DATA SUPPLIED
· · · · · · ·

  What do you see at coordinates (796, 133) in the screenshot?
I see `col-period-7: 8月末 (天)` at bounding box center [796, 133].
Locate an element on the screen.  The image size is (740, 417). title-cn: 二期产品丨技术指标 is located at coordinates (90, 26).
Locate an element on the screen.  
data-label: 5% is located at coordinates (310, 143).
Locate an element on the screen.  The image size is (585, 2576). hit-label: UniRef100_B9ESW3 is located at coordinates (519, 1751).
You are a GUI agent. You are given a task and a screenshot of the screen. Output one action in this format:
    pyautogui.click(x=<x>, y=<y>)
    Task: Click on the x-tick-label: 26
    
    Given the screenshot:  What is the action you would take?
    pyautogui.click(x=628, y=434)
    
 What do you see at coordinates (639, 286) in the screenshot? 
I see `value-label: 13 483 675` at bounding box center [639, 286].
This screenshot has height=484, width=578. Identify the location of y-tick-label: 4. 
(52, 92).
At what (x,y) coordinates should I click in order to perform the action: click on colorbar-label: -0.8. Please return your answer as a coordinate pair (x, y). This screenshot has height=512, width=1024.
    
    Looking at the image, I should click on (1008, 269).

· · · · · · ·

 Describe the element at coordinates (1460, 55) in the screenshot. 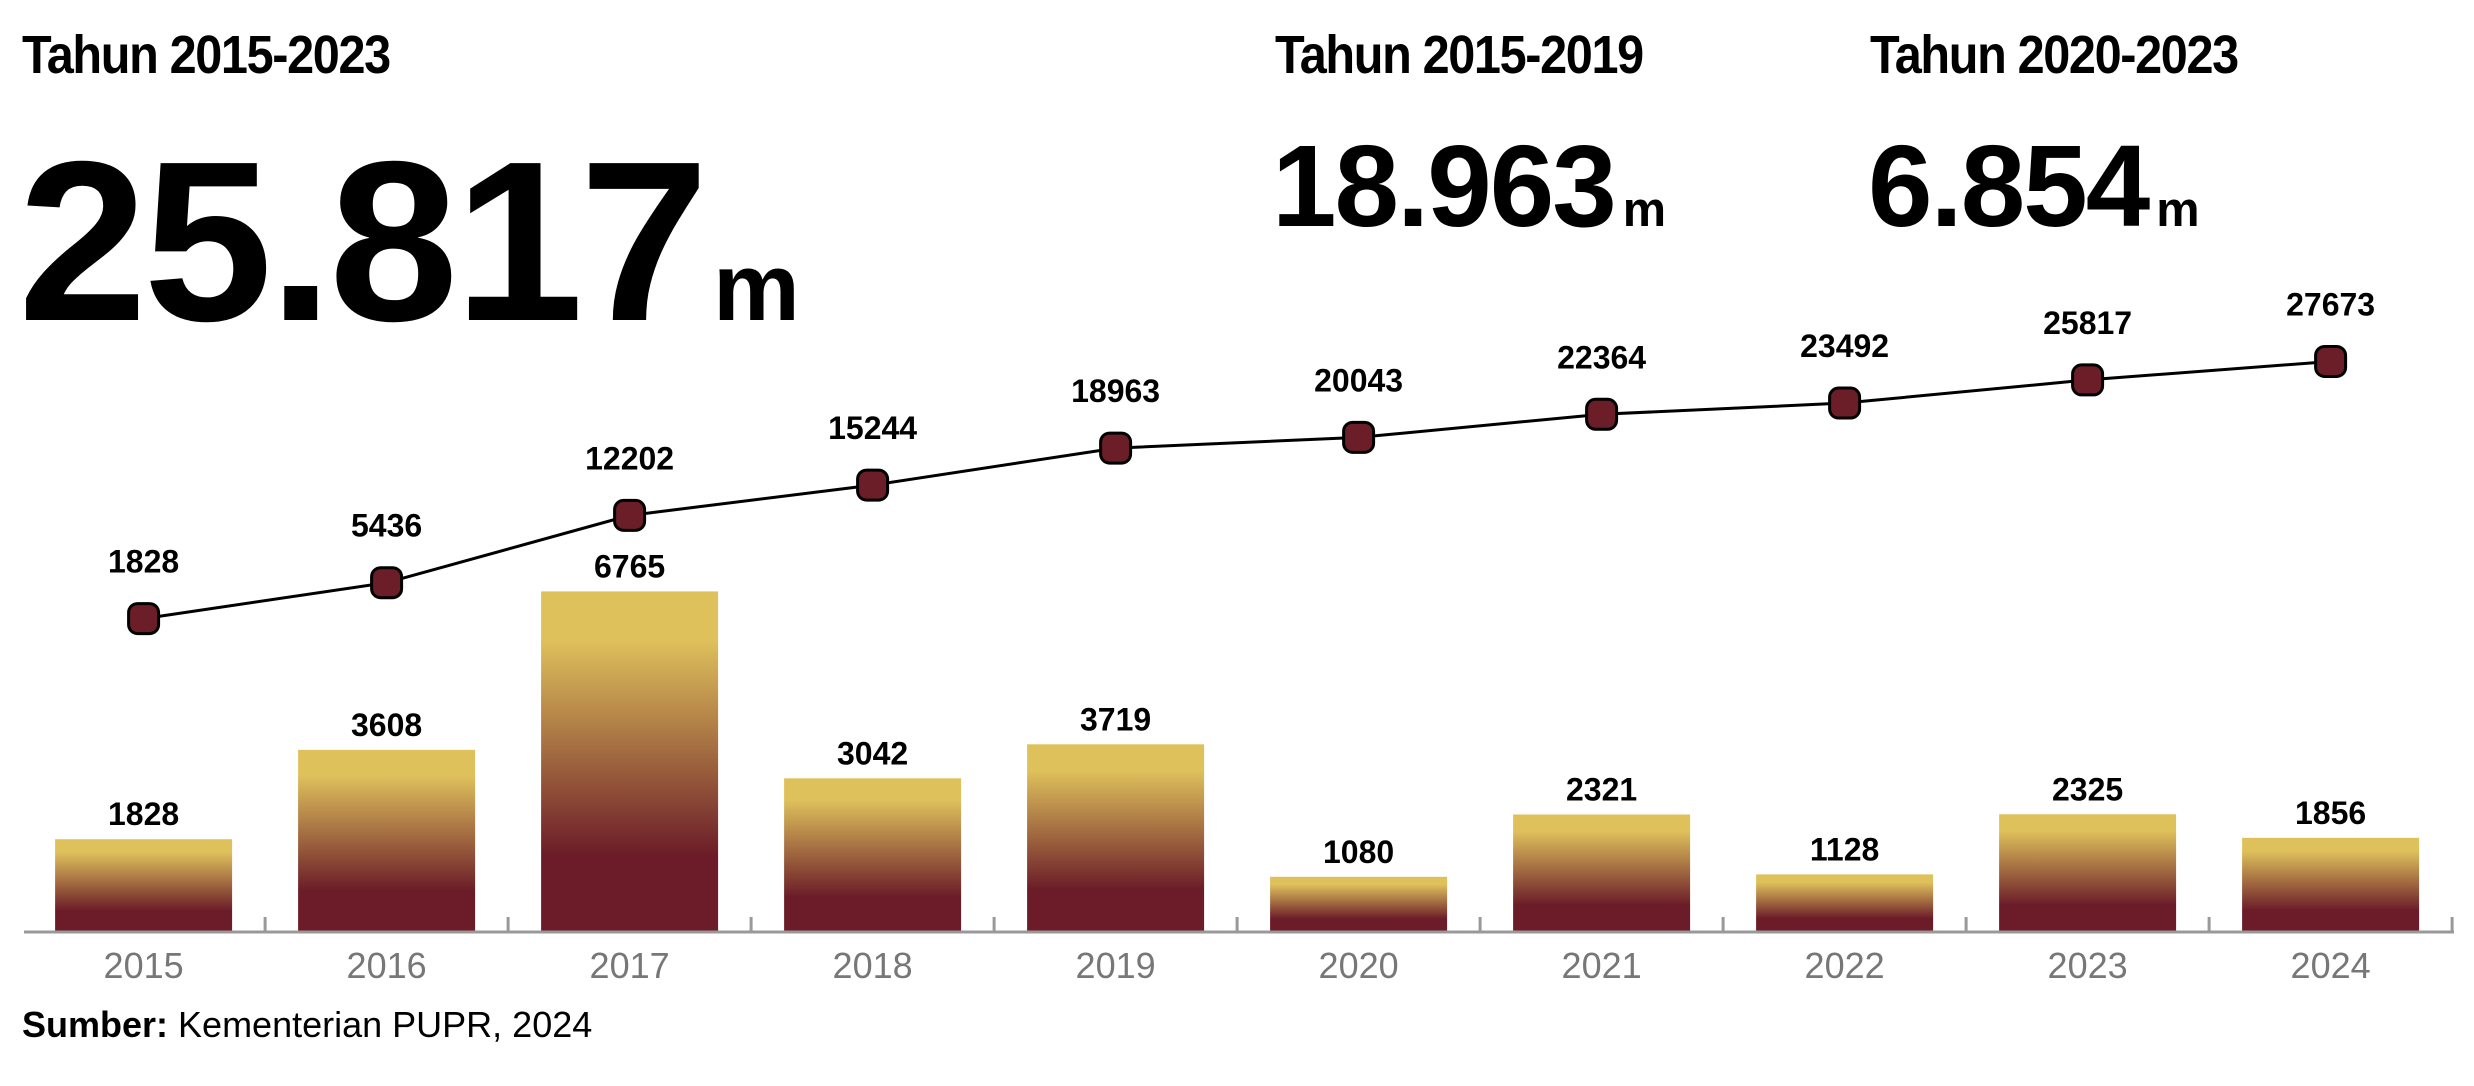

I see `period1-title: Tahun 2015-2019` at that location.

· · · · · · ·

JOB
Convert the part of the records above that opens with the line containing "Describe the element" and closes with the line containing "at that location." into a Markdown table with the columns Row and Line. Skip blank lines and leave the pictures out.

ANSWER SECTION
| Row | Line |
|---|---|
| 1 |  Describe the element at coordinates (1460, 55) in the screenshot.  |
| 2 | I see `period1-title: Tahun 2015-2019` at that location. |